§ Brief:
Retype each record exactly.

Recorded data
────────────────────

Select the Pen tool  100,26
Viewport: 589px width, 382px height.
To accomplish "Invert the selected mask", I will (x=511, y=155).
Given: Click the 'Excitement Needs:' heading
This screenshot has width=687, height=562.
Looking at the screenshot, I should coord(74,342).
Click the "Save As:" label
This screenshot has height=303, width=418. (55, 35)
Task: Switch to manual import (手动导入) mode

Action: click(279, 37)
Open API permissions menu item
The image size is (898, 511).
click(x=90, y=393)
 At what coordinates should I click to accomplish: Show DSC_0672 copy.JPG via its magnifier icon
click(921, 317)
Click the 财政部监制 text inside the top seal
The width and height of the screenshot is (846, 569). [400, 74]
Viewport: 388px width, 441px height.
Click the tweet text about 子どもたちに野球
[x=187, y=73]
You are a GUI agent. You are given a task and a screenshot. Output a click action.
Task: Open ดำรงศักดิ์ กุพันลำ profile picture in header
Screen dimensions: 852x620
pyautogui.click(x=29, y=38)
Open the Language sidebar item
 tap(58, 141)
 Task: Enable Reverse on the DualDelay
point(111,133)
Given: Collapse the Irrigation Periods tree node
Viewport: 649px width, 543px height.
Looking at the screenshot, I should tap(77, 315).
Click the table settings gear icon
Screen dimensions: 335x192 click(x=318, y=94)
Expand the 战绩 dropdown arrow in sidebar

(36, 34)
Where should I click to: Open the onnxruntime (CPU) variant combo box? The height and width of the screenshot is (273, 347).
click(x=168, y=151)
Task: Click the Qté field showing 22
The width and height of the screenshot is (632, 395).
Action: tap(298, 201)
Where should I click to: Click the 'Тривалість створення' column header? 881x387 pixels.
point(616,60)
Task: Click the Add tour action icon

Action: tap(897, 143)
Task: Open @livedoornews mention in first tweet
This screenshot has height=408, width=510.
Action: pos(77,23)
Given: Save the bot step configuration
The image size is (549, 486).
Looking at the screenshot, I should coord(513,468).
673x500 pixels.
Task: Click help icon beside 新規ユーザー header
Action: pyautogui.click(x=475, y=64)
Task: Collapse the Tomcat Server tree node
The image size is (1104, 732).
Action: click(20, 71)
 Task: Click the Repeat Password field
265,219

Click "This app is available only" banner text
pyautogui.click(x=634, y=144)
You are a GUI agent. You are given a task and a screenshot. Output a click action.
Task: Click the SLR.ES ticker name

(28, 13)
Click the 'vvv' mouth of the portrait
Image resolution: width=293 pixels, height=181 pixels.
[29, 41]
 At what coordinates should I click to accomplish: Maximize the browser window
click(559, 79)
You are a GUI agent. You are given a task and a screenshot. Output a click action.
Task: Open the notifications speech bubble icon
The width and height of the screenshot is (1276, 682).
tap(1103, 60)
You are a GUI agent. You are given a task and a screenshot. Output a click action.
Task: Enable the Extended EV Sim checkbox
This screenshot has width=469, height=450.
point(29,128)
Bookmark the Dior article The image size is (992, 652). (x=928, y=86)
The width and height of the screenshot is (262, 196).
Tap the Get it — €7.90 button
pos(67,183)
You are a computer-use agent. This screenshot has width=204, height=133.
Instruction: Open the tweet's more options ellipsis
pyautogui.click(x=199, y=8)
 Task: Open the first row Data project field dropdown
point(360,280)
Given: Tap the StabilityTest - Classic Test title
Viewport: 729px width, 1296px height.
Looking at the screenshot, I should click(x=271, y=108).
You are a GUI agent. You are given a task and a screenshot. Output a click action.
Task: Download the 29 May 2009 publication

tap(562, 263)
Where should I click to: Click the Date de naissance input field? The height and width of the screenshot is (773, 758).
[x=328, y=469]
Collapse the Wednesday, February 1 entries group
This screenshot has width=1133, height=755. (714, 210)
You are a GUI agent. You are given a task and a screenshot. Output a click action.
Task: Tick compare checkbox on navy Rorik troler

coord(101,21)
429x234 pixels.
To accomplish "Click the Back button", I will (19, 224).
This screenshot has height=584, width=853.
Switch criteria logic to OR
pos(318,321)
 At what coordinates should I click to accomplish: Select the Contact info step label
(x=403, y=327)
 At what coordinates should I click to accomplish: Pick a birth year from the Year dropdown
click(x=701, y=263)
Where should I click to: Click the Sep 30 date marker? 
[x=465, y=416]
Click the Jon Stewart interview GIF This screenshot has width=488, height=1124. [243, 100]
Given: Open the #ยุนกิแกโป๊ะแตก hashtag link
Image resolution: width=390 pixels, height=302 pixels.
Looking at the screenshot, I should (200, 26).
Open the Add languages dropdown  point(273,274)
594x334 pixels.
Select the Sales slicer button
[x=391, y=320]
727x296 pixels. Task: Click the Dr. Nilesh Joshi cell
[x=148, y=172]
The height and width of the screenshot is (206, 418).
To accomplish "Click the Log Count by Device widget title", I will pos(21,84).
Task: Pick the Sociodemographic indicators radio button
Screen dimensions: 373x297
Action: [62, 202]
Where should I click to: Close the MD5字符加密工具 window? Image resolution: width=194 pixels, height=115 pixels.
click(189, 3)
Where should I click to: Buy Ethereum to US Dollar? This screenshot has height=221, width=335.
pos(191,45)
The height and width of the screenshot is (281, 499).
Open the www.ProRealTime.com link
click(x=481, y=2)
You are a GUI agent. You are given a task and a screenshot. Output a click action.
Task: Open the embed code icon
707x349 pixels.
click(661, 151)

────────────────────

§ Response:
Select the Pen tool  100,26
Viewport: 589px width, 382px height.
To accomplish "Invert the selected mask", I will (x=511, y=155).
Given: Click the 'Excitement Needs:' heading
This screenshot has width=687, height=562.
Looking at the screenshot, I should coord(74,342).
Click the "Save As:" label
This screenshot has height=303, width=418. (55, 35)
Task: Switch to manual import (手动导入) mode

Action: click(279, 37)
Open API permissions menu item
The image size is (898, 511).
click(x=90, y=393)
 At what coordinates should I click to accomplish: Show DSC_0672 copy.JPG via its magnifier icon
click(921, 317)
Click the 财政部监制 text inside the top seal
The width and height of the screenshot is (846, 569). [400, 74]
Viewport: 388px width, 441px height.
Click the tweet text about 子どもたちに野球
[x=187, y=73]
You are a GUI agent. You are given a task and a screenshot. Output a click action.
Task: Open ดำรงศักดิ์ กุพันลำ profile picture in header
Screen dimensions: 852x620
pyautogui.click(x=29, y=38)
Open the Language sidebar item
 tap(58, 141)
 Task: Enable Reverse on the DualDelay
point(111,133)
Given: Collapse the Irrigation Periods tree node
Viewport: 649px width, 543px height.
Looking at the screenshot, I should tap(77, 315).
Click the table settings gear icon
Screen dimensions: 335x192 click(x=318, y=94)
Expand the 战绩 dropdown arrow in sidebar

(36, 34)
Where should I click to: Open the onnxruntime (CPU) variant combo box? The height and width of the screenshot is (273, 347).
click(x=168, y=151)
Task: Click the Qté field showing 22
The width and height of the screenshot is (632, 395).
Action: tap(298, 201)
Where should I click to: Click the 'Тривалість створення' column header? 881x387 pixels.
point(616,60)
Task: Click the Add tour action icon

Action: tap(897, 143)
Task: Open @livedoornews mention in first tweet
This screenshot has height=408, width=510.
Action: pos(77,23)
Given: Save the bot step configuration
The image size is (549, 486).
Looking at the screenshot, I should coord(513,468).
673x500 pixels.
Task: Click help icon beside 新規ユーザー header
Action: pyautogui.click(x=475, y=64)
Task: Collapse the Tomcat Server tree node
The image size is (1104, 732).
Action: click(20, 71)
 Task: Click the Repeat Password field
265,219

Click "This app is available only" banner text
pyautogui.click(x=634, y=144)
You are a GUI agent. You are given a task and a screenshot. Output a click action.
Task: Click the SLR.ES ticker name

(28, 13)
Click the 'vvv' mouth of the portrait
Image resolution: width=293 pixels, height=181 pixels.
[29, 41]
 At what coordinates should I click to accomplish: Maximize the browser window
click(559, 79)
You are a GUI agent. You are given a task and a screenshot. Output a click action.
Task: Open the notifications speech bubble icon
The width and height of the screenshot is (1276, 682).
tap(1103, 60)
You are a GUI agent. You are given a task and a screenshot. Output a click action.
Task: Enable the Extended EV Sim checkbox
This screenshot has width=469, height=450.
point(29,128)
Bookmark the Dior article The image size is (992, 652). (x=928, y=86)
The width and height of the screenshot is (262, 196).
Tap the Get it — €7.90 button
pos(67,183)
You are a computer-use agent. This screenshot has width=204, height=133.
Instruction: Open the tweet's more options ellipsis
pyautogui.click(x=199, y=8)
 Task: Open the first row Data project field dropdown
point(360,280)
Given: Tap the StabilityTest - Classic Test title
Viewport: 729px width, 1296px height.
Looking at the screenshot, I should click(x=271, y=108).
You are a GUI agent. You are given a task and a screenshot. Output a click action.
Task: Download the 29 May 2009 publication

tap(562, 263)
Where should I click to: Click the Date de naissance input field? The height and width of the screenshot is (773, 758).
[x=328, y=469]
Collapse the Wednesday, February 1 entries group
This screenshot has width=1133, height=755. (714, 210)
You are a GUI agent. You are given a task and a screenshot. Output a click action.
Task: Tick compare checkbox on navy Rorik troler

coord(101,21)
429x234 pixels.
To accomplish "Click the Back button", I will (19, 224).
This screenshot has height=584, width=853.
Switch criteria logic to OR
pos(318,321)
 At what coordinates should I click to accomplish: Select the Contact info step label
(x=403, y=327)
 At what coordinates should I click to accomplish: Pick a birth year from the Year dropdown
click(x=701, y=263)
Where should I click to: Click the Sep 30 date marker? 
[x=465, y=416]
Click the Jon Stewart interview GIF This screenshot has width=488, height=1124. [243, 100]
Given: Open the #ยุนกิแกโป๊ะแตก hashtag link
Image resolution: width=390 pixels, height=302 pixels.
Looking at the screenshot, I should (200, 26).
Open the Add languages dropdown  point(273,274)
594x334 pixels.
Select the Sales slicer button
[x=391, y=320]
727x296 pixels. Task: Click the Dr. Nilesh Joshi cell
[x=148, y=172]
The height and width of the screenshot is (206, 418).
To accomplish "Click the Log Count by Device widget title", I will pos(21,84).
Task: Pick the Sociodemographic indicators radio button
Screen dimensions: 373x297
Action: [62, 202]
Where should I click to: Close the MD5字符加密工具 window? Image resolution: width=194 pixels, height=115 pixels.
click(189, 3)
Where should I click to: Buy Ethereum to US Dollar? This screenshot has height=221, width=335.
pos(191,45)
The height and width of the screenshot is (281, 499).
Open the www.ProRealTime.com link
click(x=481, y=2)
You are a GUI agent. You are given a task and a screenshot. Output a click action.
Task: Open the embed code icon
707x349 pixels.
click(661, 151)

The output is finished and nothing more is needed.